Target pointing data
————
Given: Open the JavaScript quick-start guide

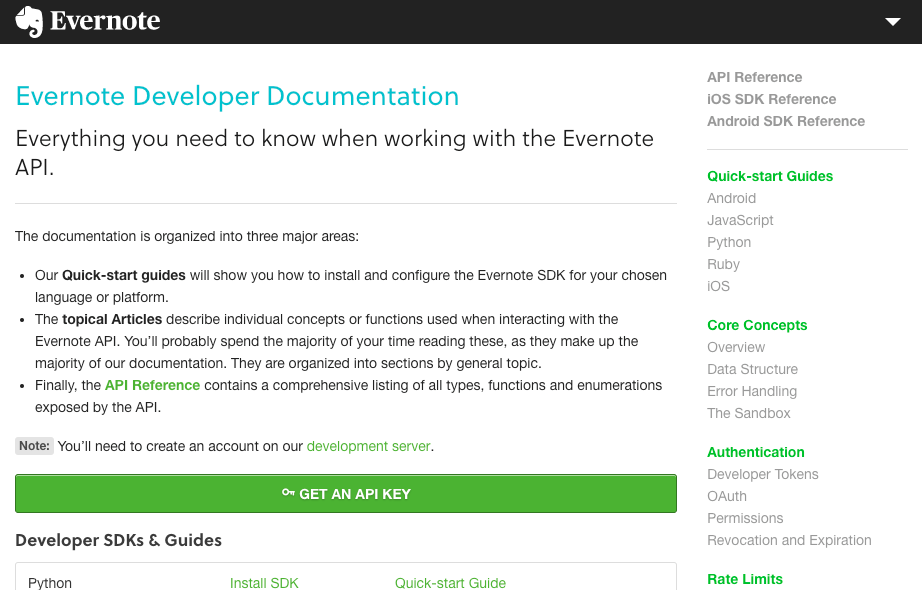Looking at the screenshot, I should click(x=740, y=220).
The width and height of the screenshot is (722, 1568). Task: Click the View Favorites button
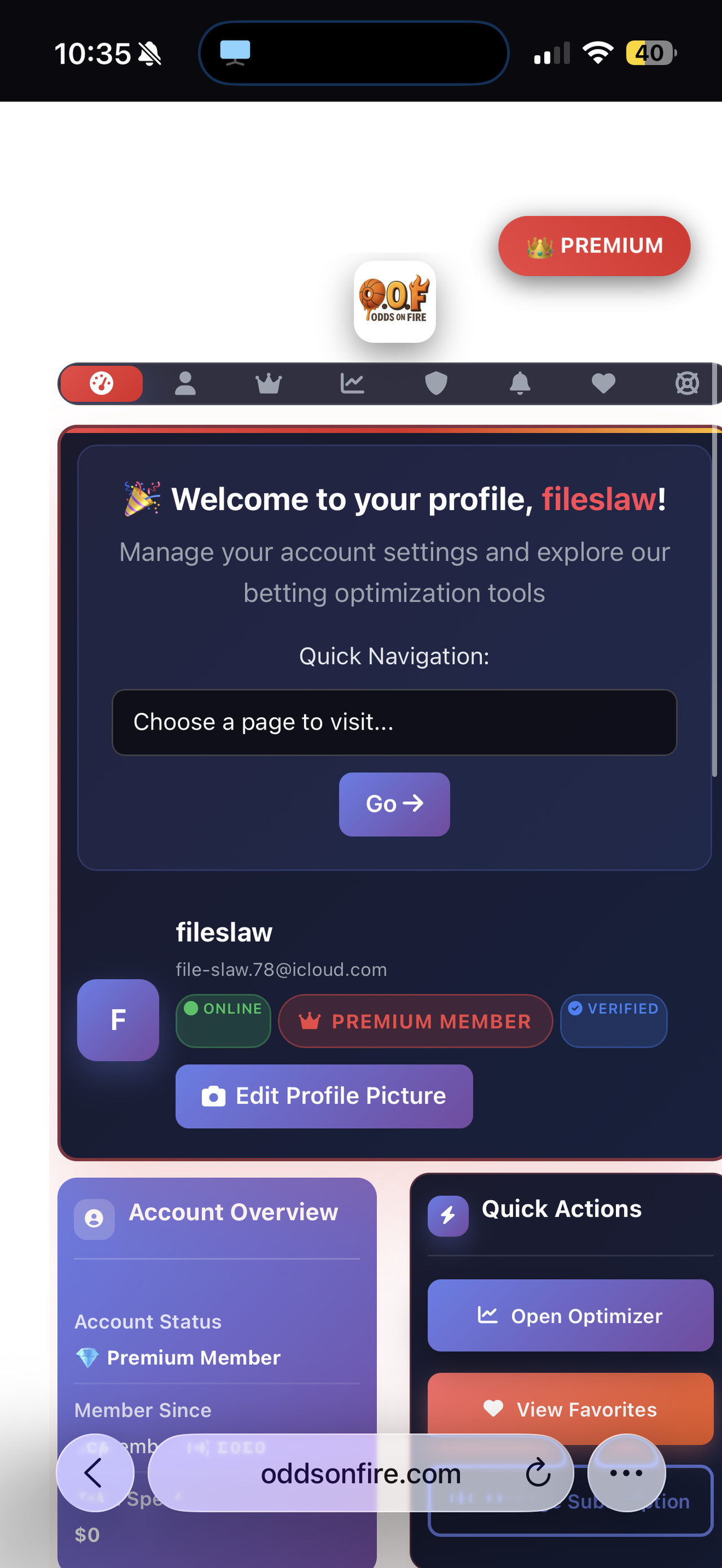[570, 1408]
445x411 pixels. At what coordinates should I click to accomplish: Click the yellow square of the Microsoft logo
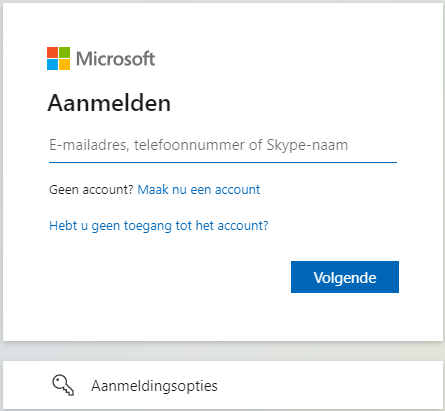pos(65,65)
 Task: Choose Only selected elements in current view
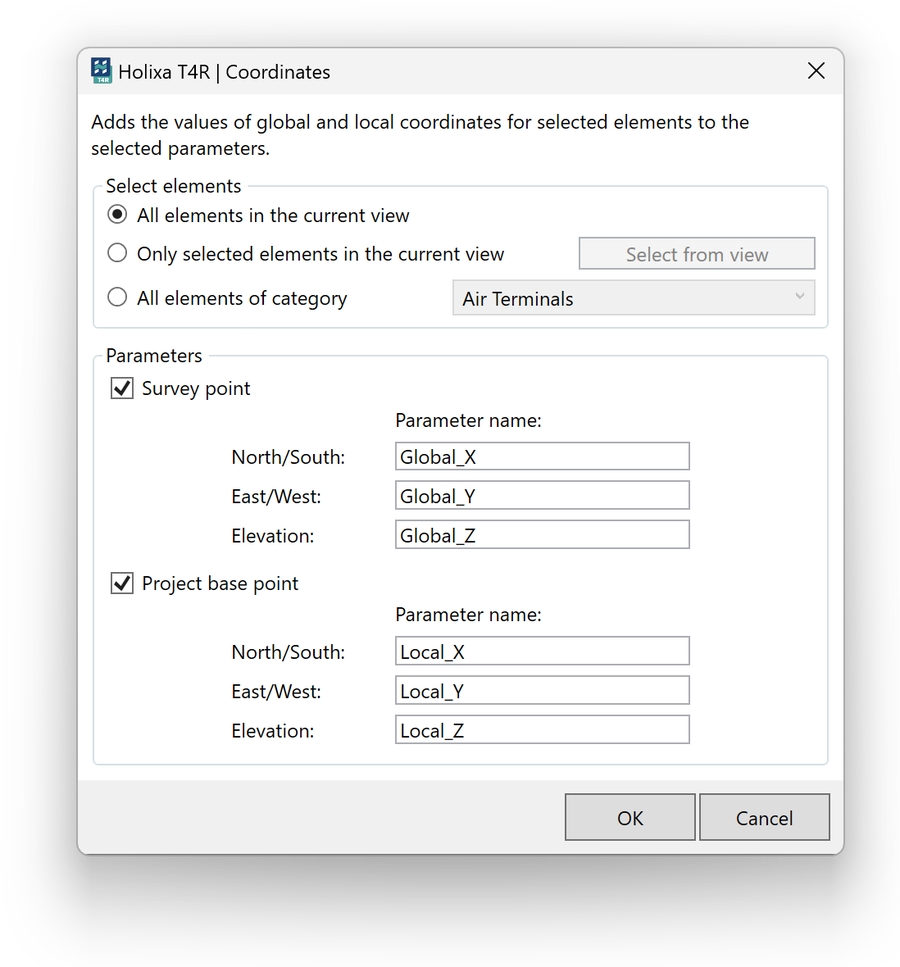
————
Task requirements
Render everything from the line containing "445x411 pixels. At" down to the end of the data as a numbered list, skipping blank lines and leaving out the pictures.

The reply
1. 445x411 pixels. At what coordinates should I click to accomplish: Click the yellow square of the Microsoft logo
2. pos(65,65)
3.  Task: Choose Only selected elements in current view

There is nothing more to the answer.